By Sascha  |  Location: China  |  06/02/08

In Hanyuan County, just south of Yaan in the middle of the Tibetan foothills, there was once a great battle between the Taiping rebels and the Qing Imperial Troops. The rebels were routed by the Dadu river and fled into the hills. Many of them were gong fu masters from the eastern provinces. INstead of trekking thousands of miles back home, they married beautiful Sichuan girls and settled in the Hanyuan area.
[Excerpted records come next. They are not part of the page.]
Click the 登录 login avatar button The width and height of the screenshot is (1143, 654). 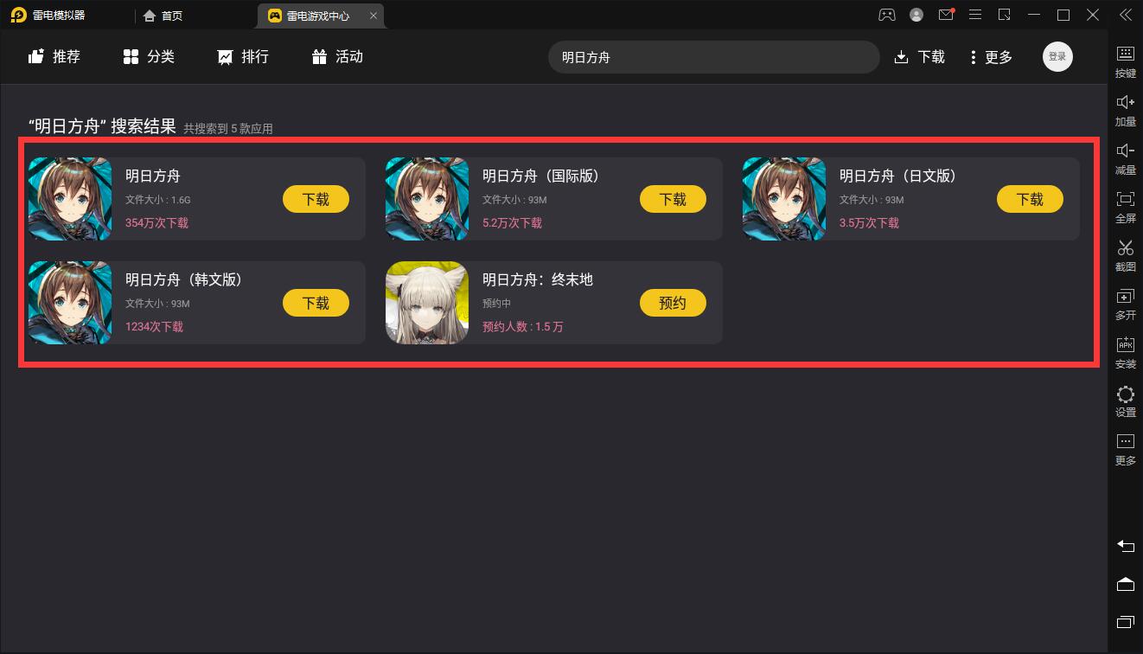pos(1057,57)
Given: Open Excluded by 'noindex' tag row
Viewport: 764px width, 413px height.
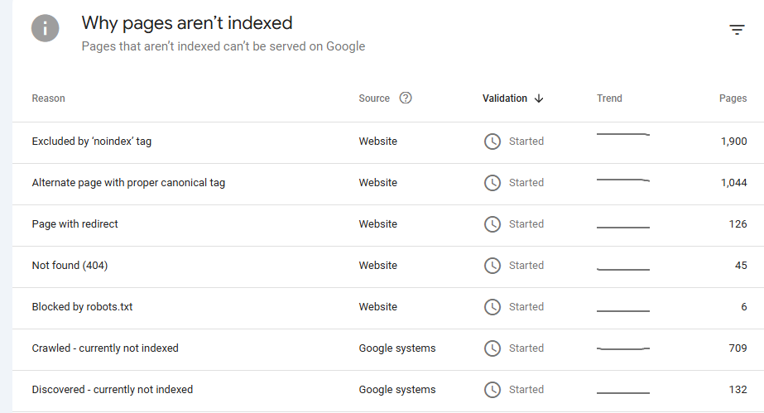Looking at the screenshot, I should (92, 142).
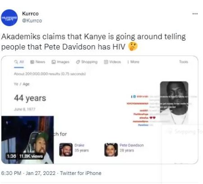Click the Shopping tag icon
Image resolution: width=203 pixels, height=184 pixels.
pos(78,62)
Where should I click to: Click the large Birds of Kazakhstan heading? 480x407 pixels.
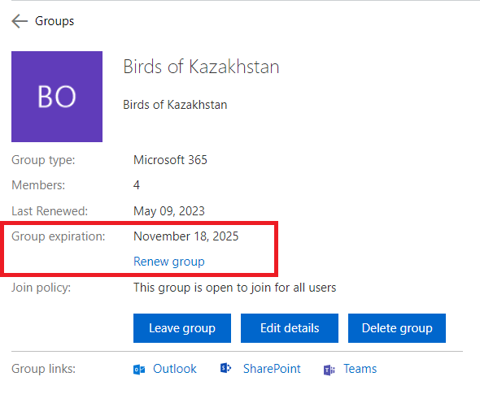201,67
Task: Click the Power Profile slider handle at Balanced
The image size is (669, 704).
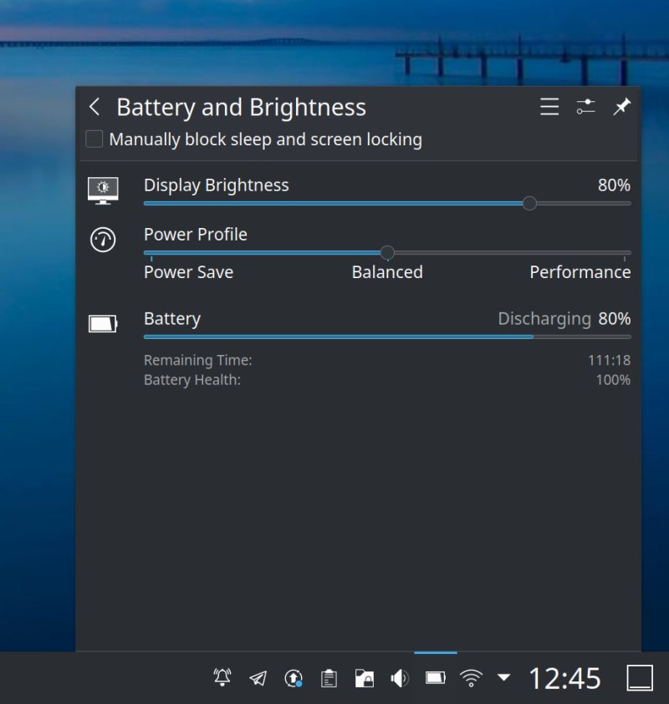Action: [387, 252]
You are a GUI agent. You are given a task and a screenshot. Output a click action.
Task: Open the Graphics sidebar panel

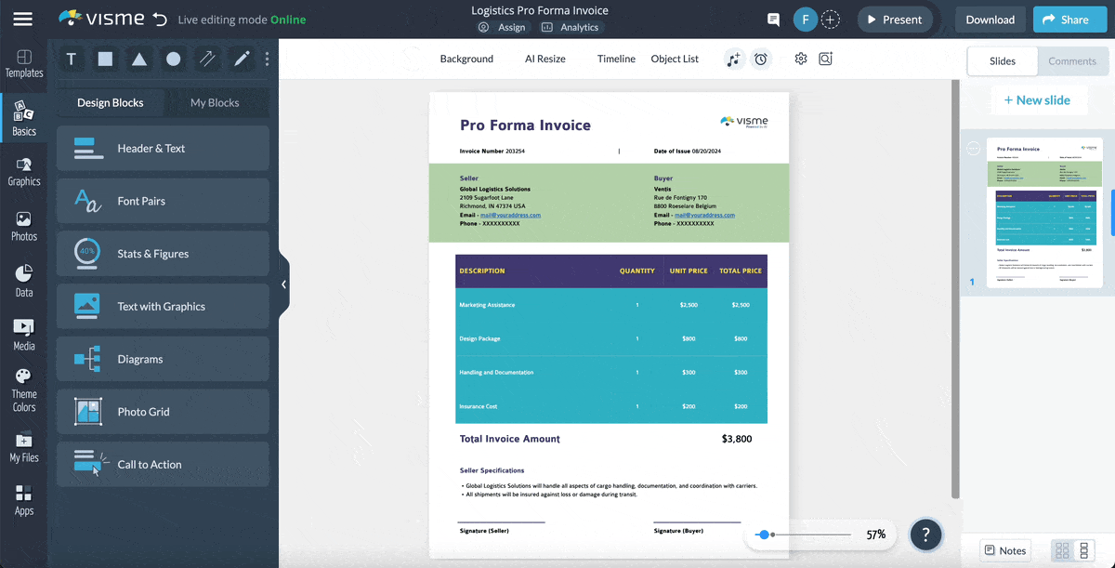pos(23,172)
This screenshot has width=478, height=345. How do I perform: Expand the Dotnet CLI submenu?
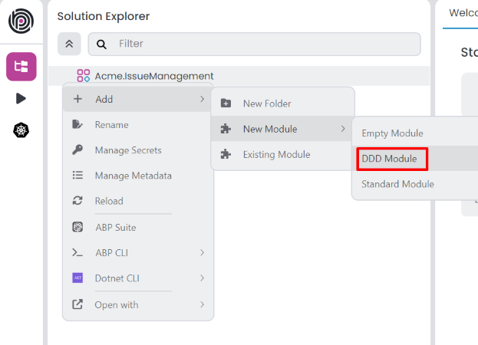(202, 278)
They passed on what they knew of qi gong and gong fu. Since then, this area has been a hotbed of gong fu untill this very day. A tiny village outside of Hanyuan, Dashu, has produced several national and provincial champions and three grandmasters. There are hundreds of gong fu men in the area now, some practicing, some working in the asbestos mines around Hanyuan and getting into any business they can. Gong fu does not pay in today's China.

One of these masters, Li Cuan, is actually from the far northeast, in Heilongjiang Province. He travelled the country studying gong fu and working in coal mines, concrete factories, as a body guard for gangsters and businessmen and as a gong fu teacher. He went to school and learned English. Now he is working as a security guard on the Torch Relay through China and will be in Beijing for the Olympics, protecting rich guys.

He is the 8th students of Grandmaster Dai, from Dashu and he is the future of gong fu in the area. Skilled, intelligent, worldly and steeped in the traditional gong fu philosophy.

Hanyuan and Yaan also have some of the best green tea in the world, as well as mighty rivers like the Dadu that flow down from Tibet into the lush, steep valleys of western Sichuan.